The behavior of indent=0 varies from the stdlib, which does not indent the output but does insert newlines. Currently, indent=0 and the default indent=None are equivalent in pandas, though this may change in a future release.

orient='table' contains a ‘pandas_version’ field under ‘schema’. This stores the version of pandas used in the latest revision of the schema.

Examples

>>> from json import loads, dumps  
>>> df = pd.DataFrame(  
...     [["a", "b"], ["c", "d"]],
...     index=["row 1", "row 2"],
...     columns=["col 1", "col 2"],
... )

>>> result = df.to_json(orient="split")  
>>> parsed = loads(result)  
>>> dumps(parsed, indent=4)  
{
    "columns": [
        "col 1",
        "col 2"
    ],
    "index": [
        "row 1",
        "row 2"
    ],
    "data": [
        [
            "a",
            "b"
        ],
        [
            "c",
            "d"
        ]
    ]
}

Encoding/decoding a Dataframe using 'records' formatted JSON. Note that index labels are not preserved with this encoding.
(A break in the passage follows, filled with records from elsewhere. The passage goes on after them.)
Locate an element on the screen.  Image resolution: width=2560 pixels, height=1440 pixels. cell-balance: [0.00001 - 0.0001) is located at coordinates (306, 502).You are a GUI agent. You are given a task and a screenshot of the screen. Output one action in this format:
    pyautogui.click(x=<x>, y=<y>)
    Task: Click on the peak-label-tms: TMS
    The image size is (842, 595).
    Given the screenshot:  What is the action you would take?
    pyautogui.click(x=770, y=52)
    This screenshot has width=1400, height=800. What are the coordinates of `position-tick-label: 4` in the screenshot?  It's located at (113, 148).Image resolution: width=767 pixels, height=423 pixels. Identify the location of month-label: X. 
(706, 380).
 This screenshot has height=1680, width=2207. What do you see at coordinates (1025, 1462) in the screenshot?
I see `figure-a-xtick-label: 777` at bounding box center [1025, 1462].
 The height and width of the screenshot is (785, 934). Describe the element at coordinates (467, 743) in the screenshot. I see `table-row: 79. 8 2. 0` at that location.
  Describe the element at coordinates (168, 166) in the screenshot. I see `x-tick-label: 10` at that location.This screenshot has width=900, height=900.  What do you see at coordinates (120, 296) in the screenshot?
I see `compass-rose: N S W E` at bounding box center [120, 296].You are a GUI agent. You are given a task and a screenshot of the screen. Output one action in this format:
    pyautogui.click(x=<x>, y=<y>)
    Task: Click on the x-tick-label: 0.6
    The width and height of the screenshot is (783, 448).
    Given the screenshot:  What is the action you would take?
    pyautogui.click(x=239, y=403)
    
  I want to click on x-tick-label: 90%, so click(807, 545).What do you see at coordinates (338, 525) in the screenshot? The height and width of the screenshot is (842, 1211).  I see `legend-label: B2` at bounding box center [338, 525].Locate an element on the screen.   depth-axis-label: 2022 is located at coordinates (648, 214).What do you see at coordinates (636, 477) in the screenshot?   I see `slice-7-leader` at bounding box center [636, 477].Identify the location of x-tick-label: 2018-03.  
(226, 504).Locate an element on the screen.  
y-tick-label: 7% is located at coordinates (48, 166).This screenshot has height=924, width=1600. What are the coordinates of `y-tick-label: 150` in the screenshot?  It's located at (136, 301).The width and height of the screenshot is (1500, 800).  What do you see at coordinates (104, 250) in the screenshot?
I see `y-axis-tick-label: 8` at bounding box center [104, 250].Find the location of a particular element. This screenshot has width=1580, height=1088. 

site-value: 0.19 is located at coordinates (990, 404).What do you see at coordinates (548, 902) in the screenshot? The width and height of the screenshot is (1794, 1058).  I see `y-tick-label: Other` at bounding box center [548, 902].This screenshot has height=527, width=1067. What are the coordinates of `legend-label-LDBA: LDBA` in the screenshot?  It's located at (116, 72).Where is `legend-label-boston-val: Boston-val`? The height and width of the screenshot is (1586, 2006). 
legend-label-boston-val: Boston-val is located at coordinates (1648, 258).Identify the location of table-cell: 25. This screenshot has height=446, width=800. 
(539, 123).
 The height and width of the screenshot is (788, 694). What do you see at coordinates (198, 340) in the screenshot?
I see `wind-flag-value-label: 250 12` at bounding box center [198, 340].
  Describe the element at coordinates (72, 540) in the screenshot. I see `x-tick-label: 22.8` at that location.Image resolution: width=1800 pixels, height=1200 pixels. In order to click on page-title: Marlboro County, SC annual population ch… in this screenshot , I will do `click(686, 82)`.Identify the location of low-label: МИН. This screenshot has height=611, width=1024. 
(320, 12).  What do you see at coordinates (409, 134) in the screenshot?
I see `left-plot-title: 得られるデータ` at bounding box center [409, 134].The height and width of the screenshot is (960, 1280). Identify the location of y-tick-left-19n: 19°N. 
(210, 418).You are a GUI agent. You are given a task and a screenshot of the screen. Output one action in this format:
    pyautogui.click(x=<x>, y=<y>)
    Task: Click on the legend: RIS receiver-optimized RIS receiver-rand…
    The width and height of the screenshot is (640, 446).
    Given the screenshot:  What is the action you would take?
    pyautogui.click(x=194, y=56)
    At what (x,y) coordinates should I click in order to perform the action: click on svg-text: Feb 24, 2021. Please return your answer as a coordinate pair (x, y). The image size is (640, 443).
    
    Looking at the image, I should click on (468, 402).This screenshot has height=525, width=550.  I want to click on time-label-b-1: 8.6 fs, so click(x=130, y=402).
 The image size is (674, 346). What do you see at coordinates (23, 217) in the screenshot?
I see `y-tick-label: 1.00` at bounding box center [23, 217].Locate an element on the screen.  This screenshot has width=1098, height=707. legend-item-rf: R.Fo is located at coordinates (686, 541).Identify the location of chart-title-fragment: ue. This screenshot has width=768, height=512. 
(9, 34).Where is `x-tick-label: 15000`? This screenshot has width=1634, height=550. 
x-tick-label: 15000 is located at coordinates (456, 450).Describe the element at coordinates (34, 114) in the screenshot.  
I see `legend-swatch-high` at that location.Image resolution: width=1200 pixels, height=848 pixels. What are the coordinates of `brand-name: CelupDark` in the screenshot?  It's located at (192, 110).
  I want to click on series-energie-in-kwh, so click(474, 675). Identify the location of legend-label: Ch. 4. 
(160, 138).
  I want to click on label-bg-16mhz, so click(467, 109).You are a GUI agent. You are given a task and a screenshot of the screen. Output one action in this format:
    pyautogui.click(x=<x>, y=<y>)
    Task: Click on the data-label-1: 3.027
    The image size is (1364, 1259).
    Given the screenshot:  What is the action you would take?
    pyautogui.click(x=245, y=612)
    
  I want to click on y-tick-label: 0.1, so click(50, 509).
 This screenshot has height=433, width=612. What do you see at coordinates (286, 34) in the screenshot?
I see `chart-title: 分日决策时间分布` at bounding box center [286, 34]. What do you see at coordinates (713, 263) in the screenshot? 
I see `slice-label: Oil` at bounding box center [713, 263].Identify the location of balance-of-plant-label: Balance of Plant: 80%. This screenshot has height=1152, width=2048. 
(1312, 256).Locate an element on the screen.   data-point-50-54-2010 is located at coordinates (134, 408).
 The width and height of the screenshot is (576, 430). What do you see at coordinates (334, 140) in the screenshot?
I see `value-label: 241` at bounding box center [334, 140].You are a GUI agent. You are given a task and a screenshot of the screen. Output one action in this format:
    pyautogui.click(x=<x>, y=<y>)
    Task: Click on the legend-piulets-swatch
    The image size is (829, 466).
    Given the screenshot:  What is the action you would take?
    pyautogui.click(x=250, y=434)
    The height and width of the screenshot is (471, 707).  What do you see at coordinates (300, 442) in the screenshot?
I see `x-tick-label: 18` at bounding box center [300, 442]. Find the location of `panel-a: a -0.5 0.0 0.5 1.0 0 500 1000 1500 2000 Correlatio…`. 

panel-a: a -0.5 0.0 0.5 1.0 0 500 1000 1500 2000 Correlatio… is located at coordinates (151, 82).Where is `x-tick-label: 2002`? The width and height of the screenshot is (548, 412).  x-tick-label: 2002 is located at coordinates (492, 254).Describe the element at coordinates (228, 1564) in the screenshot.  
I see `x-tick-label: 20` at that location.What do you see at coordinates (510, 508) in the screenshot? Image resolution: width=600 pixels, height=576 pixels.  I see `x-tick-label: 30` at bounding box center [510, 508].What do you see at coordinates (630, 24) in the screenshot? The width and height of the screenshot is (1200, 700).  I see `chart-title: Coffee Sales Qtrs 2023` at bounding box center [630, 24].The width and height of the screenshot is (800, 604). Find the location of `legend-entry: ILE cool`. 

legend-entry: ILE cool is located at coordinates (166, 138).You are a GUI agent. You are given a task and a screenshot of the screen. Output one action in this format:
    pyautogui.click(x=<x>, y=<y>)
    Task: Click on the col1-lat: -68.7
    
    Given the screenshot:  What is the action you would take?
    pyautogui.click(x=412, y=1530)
>>> result = df.to_json(orient="records")  
>>> parsed = loads(result)  
>>> dumps(parsed, indent=4)  
[
    {
        "col 1": "a",
        "col 2": "b"
    },
    {
        "col 1": "c",
        "col 2": "d"
    }
]

Encoding/decoding a Dataframe using 'index' formatted JSON:

>>> result = df.to_json(orient="index")  
>>> parsed = loads(result)  
>>> dumps(parsed, indent=4)  
{
    "row 1": {
        "col 1": "a",
        "col 2": "b"
    },
    "row 2": {
        "col 1": "c",
        "col 2": "d"
    }
}

Encoding/decoding a Dataframe using 'columns' formatted JSON:

>>> result = df.to_json(orient="columns")  
>>> parsed = loads(result)  
>>> dumps(parsed, indent=4)  
{
    "col 1": {
        "row 1": "a",
        "row 2": "c"
    },
    "col 2": {
        "row 1": "b",
        "row 2": "d"
    }
}

Encoding/decoding a Dataframe using 'values' formatted JSON:

>>> result = df.to_json(orient="values")  
>>> parsed = loads(result)  
>>> dumps(parsed, indent=4)  
[
    [
        "a",
        "b"
    ],
    [
        "c",
        "d"
    ]
]

Encoding with Table Schema:

>>> result = df.to_json(orient="table")  
>>> parsed = loads(result)  
>>> dumps(parsed, indent=4)  
{
    "schema": {
        "fields": [
            {
                "name": "index",
                "type": "string"
            },
            {
                "name": "col 1",
                "type": "string"
            },
            {
                "name": "col 2",
                "type": "string"
            }
        ],
        "primaryKey": [
            "index"
        ],
        "pandas_version": "1.4.0"
    },
    "data": [
        {
            "index": "row 1",
            "col 1": "a",
            "col 2": "b"
        },
        {
            "index": "row 2",
            "col 1": "c",
            "col 2": "d"
        }
    ]
}

Warning

This method has not been implemented yet. Xorbits will try to execute it with pandas.

This docstring was copied from pandas.core.frame.DataFrame.